(Activity): Among the lines below, restate word for word only those from the line with "782x423 pixels." through the line with "Given: Click the 共1项 item count text", with both end lines kept.

*** Material provided Section Begins ***

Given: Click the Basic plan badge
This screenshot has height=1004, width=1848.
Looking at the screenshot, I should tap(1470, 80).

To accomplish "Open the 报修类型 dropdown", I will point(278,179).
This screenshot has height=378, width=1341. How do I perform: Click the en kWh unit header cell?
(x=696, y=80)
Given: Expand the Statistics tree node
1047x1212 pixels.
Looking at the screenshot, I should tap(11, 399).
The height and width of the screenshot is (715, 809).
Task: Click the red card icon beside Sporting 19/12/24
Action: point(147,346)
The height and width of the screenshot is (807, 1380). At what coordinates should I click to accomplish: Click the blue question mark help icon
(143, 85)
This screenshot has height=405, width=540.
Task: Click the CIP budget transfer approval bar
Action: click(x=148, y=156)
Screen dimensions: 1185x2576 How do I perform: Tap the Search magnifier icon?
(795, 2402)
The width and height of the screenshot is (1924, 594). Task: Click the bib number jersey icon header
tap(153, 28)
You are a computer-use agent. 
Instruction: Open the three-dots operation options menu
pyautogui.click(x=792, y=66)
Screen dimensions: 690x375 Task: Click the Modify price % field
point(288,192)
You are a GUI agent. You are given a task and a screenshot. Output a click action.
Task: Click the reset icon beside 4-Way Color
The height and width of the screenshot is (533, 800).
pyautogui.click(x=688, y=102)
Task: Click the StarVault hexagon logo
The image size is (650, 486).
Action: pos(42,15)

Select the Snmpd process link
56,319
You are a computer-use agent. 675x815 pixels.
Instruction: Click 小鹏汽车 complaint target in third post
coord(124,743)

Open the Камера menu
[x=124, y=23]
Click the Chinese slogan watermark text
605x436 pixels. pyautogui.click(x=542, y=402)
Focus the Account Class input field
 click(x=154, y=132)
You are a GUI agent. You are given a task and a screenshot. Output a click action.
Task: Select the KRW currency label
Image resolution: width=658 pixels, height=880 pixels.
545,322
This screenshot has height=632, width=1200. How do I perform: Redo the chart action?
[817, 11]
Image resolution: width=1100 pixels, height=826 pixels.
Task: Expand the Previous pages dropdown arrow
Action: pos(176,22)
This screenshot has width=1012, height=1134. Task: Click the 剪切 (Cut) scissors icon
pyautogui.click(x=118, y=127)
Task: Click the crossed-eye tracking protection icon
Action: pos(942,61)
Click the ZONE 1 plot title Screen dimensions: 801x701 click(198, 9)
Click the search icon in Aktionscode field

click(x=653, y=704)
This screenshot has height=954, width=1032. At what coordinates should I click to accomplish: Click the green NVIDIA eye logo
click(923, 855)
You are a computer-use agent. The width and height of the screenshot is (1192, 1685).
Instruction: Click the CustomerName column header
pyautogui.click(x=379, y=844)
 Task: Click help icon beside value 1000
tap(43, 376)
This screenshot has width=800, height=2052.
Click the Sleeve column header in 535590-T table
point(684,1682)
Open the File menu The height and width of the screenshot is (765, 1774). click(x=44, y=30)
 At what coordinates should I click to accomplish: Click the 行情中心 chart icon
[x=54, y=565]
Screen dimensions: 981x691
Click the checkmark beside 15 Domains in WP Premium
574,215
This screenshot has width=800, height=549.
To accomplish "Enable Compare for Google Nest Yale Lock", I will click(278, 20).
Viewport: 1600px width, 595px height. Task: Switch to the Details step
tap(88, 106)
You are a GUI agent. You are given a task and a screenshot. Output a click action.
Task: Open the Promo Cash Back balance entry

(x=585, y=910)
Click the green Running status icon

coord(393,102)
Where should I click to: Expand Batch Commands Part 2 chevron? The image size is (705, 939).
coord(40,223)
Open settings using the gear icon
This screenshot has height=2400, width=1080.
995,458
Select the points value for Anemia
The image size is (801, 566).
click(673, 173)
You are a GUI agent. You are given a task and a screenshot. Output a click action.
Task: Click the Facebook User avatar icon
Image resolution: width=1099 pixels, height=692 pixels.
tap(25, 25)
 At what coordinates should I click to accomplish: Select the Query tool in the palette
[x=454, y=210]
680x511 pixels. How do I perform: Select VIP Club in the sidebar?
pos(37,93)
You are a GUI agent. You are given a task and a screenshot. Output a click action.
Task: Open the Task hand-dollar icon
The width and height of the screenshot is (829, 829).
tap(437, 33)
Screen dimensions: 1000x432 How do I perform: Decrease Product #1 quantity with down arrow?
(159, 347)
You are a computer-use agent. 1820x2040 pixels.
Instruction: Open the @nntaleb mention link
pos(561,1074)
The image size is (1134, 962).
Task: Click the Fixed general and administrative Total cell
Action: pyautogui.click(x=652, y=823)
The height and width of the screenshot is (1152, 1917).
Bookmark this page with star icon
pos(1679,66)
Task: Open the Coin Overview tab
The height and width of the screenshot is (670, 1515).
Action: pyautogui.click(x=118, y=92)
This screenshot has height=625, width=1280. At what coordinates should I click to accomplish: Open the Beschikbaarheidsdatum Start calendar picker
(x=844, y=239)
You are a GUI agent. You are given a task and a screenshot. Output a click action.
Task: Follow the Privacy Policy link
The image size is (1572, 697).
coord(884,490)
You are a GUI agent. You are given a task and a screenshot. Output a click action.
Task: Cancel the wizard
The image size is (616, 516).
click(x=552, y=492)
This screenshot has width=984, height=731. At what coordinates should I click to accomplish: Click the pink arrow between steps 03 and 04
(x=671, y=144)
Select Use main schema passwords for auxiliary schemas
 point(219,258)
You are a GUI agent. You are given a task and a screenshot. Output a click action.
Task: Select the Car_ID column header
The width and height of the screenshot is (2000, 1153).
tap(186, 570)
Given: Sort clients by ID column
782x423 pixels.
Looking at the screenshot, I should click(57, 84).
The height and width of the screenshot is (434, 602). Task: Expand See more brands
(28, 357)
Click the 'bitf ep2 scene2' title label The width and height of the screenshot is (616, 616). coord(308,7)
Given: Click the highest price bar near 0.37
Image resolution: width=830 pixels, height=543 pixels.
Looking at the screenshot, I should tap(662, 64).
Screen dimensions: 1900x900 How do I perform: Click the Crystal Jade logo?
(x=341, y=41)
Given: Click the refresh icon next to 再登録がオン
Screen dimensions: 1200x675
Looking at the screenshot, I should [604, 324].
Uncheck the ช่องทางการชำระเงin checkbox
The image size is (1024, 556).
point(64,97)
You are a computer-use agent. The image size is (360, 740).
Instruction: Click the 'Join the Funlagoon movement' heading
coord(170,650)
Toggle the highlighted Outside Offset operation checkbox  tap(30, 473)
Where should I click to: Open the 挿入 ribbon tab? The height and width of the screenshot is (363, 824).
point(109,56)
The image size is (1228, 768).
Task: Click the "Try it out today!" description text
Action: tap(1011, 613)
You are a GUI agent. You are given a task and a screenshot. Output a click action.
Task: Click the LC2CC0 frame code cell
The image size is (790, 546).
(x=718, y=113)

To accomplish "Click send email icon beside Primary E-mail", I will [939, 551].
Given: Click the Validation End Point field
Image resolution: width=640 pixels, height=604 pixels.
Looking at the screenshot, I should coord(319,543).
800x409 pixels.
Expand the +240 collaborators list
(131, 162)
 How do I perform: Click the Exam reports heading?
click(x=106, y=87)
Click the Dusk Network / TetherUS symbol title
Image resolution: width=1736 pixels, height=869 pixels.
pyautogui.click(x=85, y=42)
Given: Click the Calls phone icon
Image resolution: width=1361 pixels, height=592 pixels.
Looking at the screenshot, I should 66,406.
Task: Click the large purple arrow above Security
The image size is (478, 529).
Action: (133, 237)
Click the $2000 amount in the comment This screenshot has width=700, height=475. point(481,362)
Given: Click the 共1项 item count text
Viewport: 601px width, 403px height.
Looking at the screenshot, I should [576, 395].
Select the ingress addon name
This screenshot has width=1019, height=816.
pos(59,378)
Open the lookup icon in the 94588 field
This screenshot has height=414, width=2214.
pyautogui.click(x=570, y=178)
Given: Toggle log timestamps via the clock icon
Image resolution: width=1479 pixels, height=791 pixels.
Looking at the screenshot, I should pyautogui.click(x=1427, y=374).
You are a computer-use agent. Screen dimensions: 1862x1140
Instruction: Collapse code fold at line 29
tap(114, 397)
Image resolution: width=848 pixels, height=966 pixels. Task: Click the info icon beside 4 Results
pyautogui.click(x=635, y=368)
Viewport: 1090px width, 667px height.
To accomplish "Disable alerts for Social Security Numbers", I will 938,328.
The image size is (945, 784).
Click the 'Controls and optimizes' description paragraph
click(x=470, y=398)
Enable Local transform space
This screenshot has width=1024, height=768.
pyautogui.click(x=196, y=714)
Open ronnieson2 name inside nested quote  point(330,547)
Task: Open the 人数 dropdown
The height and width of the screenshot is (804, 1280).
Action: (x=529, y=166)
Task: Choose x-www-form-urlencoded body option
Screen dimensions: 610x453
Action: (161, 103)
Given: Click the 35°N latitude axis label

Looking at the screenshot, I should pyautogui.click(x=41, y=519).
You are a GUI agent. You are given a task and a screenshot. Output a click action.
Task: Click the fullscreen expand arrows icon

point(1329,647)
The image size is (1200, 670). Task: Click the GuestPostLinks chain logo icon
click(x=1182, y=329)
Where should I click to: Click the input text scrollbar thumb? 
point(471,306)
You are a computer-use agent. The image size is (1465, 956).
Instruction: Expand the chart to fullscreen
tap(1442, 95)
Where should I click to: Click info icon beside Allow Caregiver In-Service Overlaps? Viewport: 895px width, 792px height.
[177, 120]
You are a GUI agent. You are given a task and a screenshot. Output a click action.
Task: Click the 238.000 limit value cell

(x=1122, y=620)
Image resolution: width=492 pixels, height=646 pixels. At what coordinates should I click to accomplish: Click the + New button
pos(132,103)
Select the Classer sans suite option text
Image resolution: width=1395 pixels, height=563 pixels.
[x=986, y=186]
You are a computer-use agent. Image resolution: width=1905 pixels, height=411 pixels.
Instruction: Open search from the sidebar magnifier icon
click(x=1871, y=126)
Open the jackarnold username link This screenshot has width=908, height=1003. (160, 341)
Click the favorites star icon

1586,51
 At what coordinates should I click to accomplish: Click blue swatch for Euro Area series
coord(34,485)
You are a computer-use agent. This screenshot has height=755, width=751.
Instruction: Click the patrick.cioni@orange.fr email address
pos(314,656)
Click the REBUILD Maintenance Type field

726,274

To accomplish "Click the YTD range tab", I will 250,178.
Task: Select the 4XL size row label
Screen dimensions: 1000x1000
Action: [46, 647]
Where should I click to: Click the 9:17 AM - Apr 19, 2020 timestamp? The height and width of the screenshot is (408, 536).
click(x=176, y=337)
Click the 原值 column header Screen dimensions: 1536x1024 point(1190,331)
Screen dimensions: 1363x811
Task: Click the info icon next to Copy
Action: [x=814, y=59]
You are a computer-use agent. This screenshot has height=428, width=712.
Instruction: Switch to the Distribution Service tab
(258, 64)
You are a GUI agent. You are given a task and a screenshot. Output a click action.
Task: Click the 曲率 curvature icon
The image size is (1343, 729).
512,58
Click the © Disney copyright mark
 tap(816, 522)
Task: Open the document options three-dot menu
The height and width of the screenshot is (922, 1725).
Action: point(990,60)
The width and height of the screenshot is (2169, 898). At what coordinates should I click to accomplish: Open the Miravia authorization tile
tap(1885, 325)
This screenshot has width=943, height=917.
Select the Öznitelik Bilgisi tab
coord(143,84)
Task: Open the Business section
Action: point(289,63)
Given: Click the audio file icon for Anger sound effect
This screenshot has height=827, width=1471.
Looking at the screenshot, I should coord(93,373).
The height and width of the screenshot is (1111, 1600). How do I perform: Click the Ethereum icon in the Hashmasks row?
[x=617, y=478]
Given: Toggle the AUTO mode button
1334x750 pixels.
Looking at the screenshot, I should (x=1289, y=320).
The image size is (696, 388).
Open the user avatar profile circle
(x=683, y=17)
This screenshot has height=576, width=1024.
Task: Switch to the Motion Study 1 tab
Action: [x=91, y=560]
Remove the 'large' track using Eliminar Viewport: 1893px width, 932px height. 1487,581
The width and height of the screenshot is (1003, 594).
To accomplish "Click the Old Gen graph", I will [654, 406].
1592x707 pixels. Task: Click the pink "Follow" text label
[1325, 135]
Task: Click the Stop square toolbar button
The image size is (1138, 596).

*** Material provided Section Ends ***

(Response below):
782x423 pixels.
Looking at the screenshot, I should click(57, 84).
The height and width of the screenshot is (434, 602). Task: Expand See more brands
(28, 357)
Click the 'bitf ep2 scene2' title label The width and height of the screenshot is (616, 616). coord(308,7)
Given: Click the highest price bar near 0.37
Image resolution: width=830 pixels, height=543 pixels.
Looking at the screenshot, I should tap(662, 64).
Screen dimensions: 1900x900 How do I perform: Click the Crystal Jade logo?
(x=341, y=41)
Given: Click the refresh icon next to 再登録がオン
Screen dimensions: 1200x675
Looking at the screenshot, I should [604, 324].
Uncheck the ช่องทางการชำระเงin checkbox
The image size is (1024, 556).
point(64,97)
You are a computer-use agent. The image size is (360, 740).
Instruction: Click the 'Join the Funlagoon movement' heading
coord(170,650)
Toggle the highlighted Outside Offset operation checkbox  tap(30, 473)
Where should I click to: Open the 挿入 ribbon tab? The height and width of the screenshot is (363, 824).
point(109,56)
The image size is (1228, 768).
Task: Click the "Try it out today!" description text
Action: tap(1011, 613)
You are a GUI agent. You are given a task and a screenshot. Output a click action.
Task: Click the LC2CC0 frame code cell
The image size is (790, 546).
(x=718, y=113)

To accomplish "Click send email icon beside Primary E-mail", I will [939, 551].
Given: Click the Validation End Point field
Image resolution: width=640 pixels, height=604 pixels.
Looking at the screenshot, I should coord(319,543).
800x409 pixels.
Expand the +240 collaborators list
(131, 162)
 How do I perform: Click the Exam reports heading?
click(x=106, y=87)
Click the Dusk Network / TetherUS symbol title
Image resolution: width=1736 pixels, height=869 pixels.
pyautogui.click(x=85, y=42)
Given: Click the Calls phone icon
Image resolution: width=1361 pixels, height=592 pixels.
Looking at the screenshot, I should 66,406.
Task: Click the large purple arrow above Security
The image size is (478, 529).
Action: (133, 237)
Click the $2000 amount in the comment This screenshot has width=700, height=475. point(481,362)
Given: Click the 共1项 item count text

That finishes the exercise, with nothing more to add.